Zugegeben, es gibt gewichtigere Themen. Wir könnten über den Ukraine-Krieg diskutieren, über Kremlkritiker Alexej Nawalny oder Oleg Orlow, über die Hamas und Israel, über den Krieg im Jemen und 4,3 Millionen Binnenflüchtlinge, über Antisemitismus, Sexismus, Rassismus, über das Klima, das miese Gasthaus, in dem wir gerade essen, und vieles mehr, was die Welt zu einem schlechten, bösen und hässlichen Ort macht.

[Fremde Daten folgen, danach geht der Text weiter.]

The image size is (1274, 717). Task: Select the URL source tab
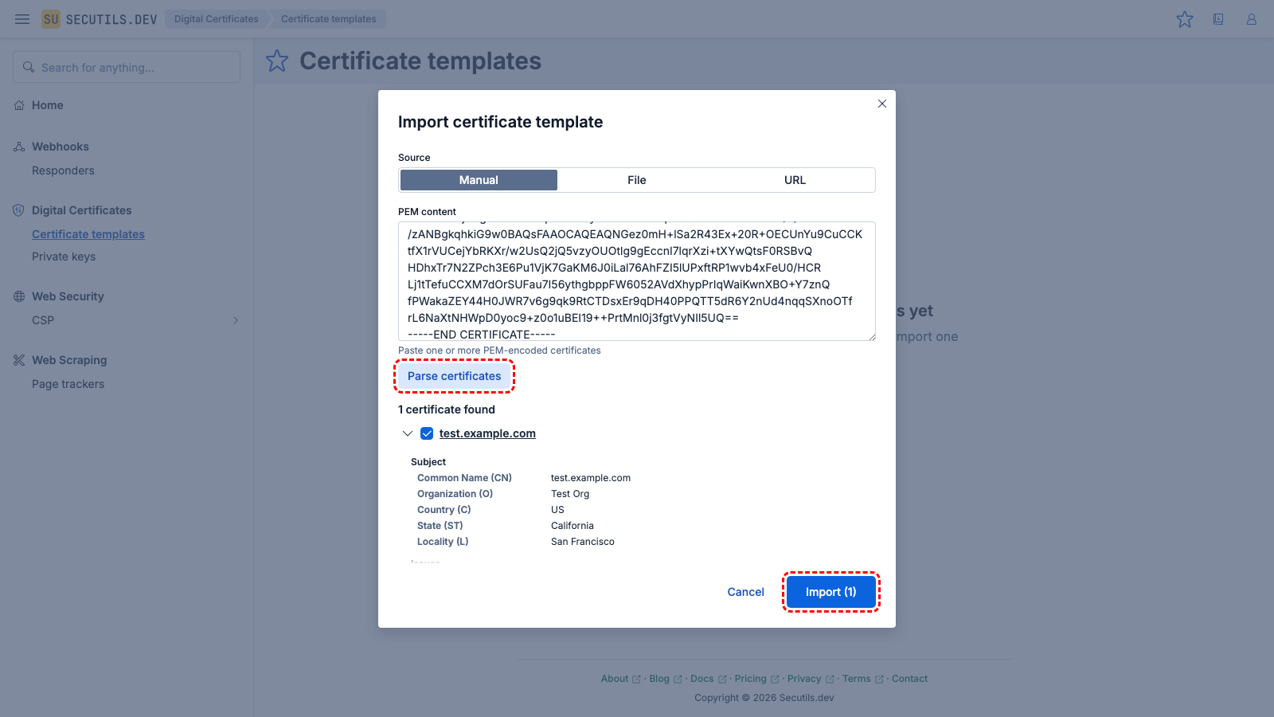795,180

Bela meint aber, man brauche auch mal eine Auszeit von „all der Weltbedrohung“, sonst würde man verrückt oder depressiv oder beides zugleich, man müsse, sagt er mit traumwandelndem Blick, auch mal über Kunst und Philosophie debattieren dürfen – „zum Beispiel den Untergang der Eleganz“. Offenbar bilden sich Fragezeichen auf meinen Pupillen, denn Bela schaut mich an, als sei ich E.T. Dann sagt er: „Wir müssen ein Kondolenzbuch im Internet anlegen. Athletik und Kraft haben gerade der Noblesse und Kultur den Garaus gemacht. Die Eleganz ist tot. Die Ästheten der Welt werden ins Kondolenzbuch reinschreiben. Weil sie trauern.“
Dass Bela eine Art kurpfälzischer Oscar Wilde ist, war mir immer klar. Aber was sollte das denn nun? „Wovon sprichst du, verdammt noch mal?“ Dann redet Bela von Tennis. Als hätte das was mit Kunst und Philosophie zu tun! Es sprudelt aus ihm heraus. Erstmals seit Beginn der Weltranglisten 1972 sei keiner mehr in den Top 10, der die Rückhand einhändig spiele. Bela atmet schwer.

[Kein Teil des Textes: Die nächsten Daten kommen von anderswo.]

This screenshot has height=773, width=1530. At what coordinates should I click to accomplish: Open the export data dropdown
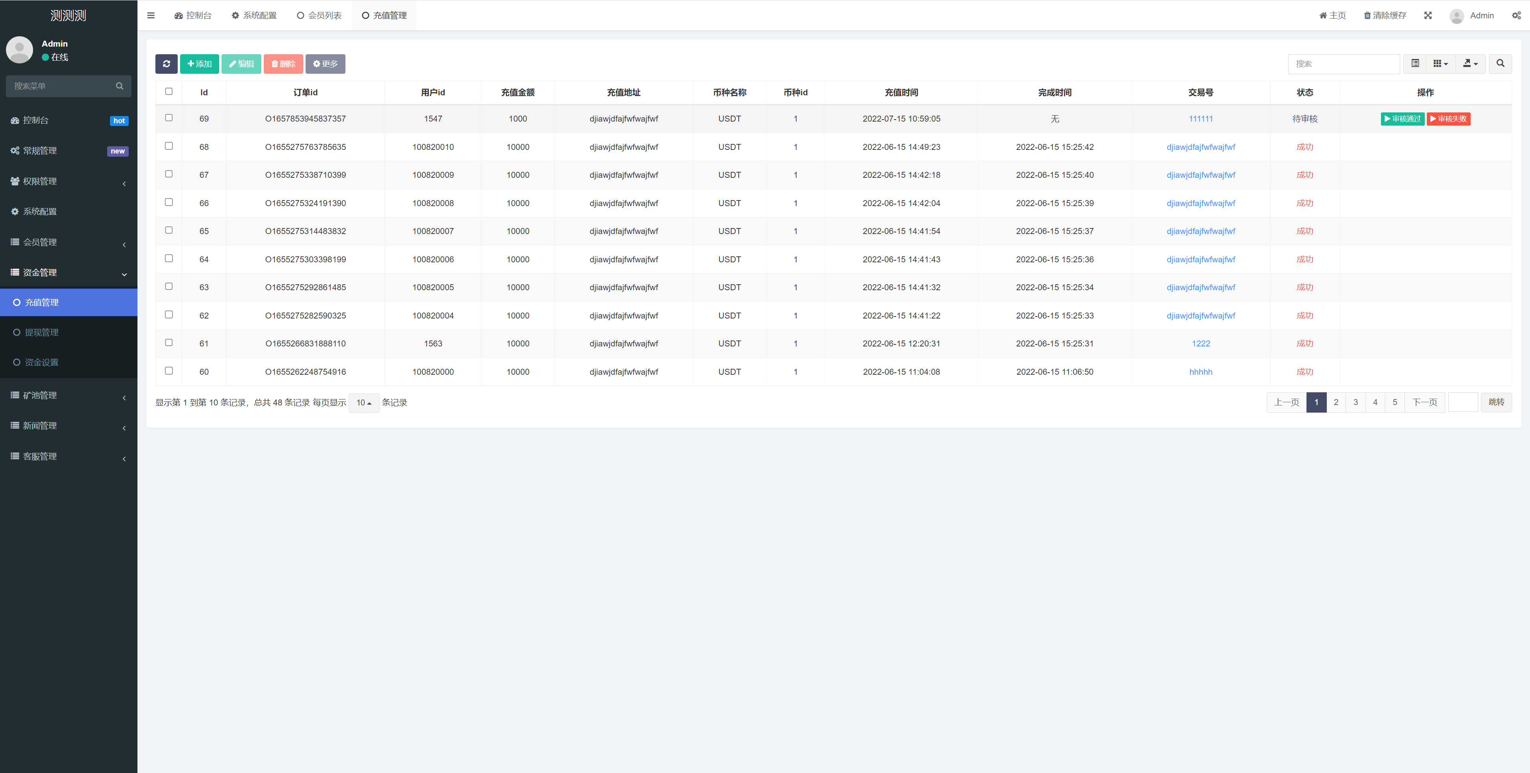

Siehe oben: Es gibt gewichtigere Themen. Aber in einem hat er Recht. Vergleicht man, wie etwa Roger Federer und Rafael Nadal die Rückhand gespielt haben, so steht da auf der einen Seite ein eleganter Tänzer, der mit einer optimalen Suite an Effacés und Écartés mit Anmut Bälle übers Netz katapultiert, und auf der anderen ein kraftstrotzend wuselnder Pitbull, der sich von links nach rechts stöhnt, einen abrackert und dabei mit ungelenken Hebelbewegungen jeden Ball zurück peitscht – ein höllischer Vorbote transhumanistischer Roboterwesen.
„Vielleicht“, sagt Bela, „lässt sich das ja auf unsere Gesellschaft übertragen.“ Und dann stellt er die These auf, dass auch die Kultur der Kommunikation keine Eleganz und Schattierung mehr kenne, dass niemand mehr einen verbalen Rückhand-Slice spielen könne, der flach abspringt, keinen überraschenden rhetorischen Stopp oder einen argumentativen Lob. „Nur noch Geschmetter, Gedresche und Gestöhne“, sagt Bela, „schau sie dir doch an, die Alcaraze und Zverevs – da spielen Muskeln, aber kein Hirn, keine Kreativität – und schon gar kein Feingefühl für Schönheit.“
„Und du meinst nun“, sage ich, „dass sich die Schönheit der Rückhand Gottes von Federer über die Hässlichkeit des Spiels der anderen erhebt? Schön wird Tennis doch allein kraft seiner Bewegung gegen das bloße Dasein, das nun mal aus beidem besteht, auch dem Hässlichen! Denk doch mal nach, Bela! Mensch!“
Wenn wir nicht gestorben sind, dann diskutieren wir noch heute. Und Bela würde sagen: „Gib zu, es gibt zwar wichtigere Themen, aber kaum welche, die schöner sind.“ Wo er recht hat … siehe oben.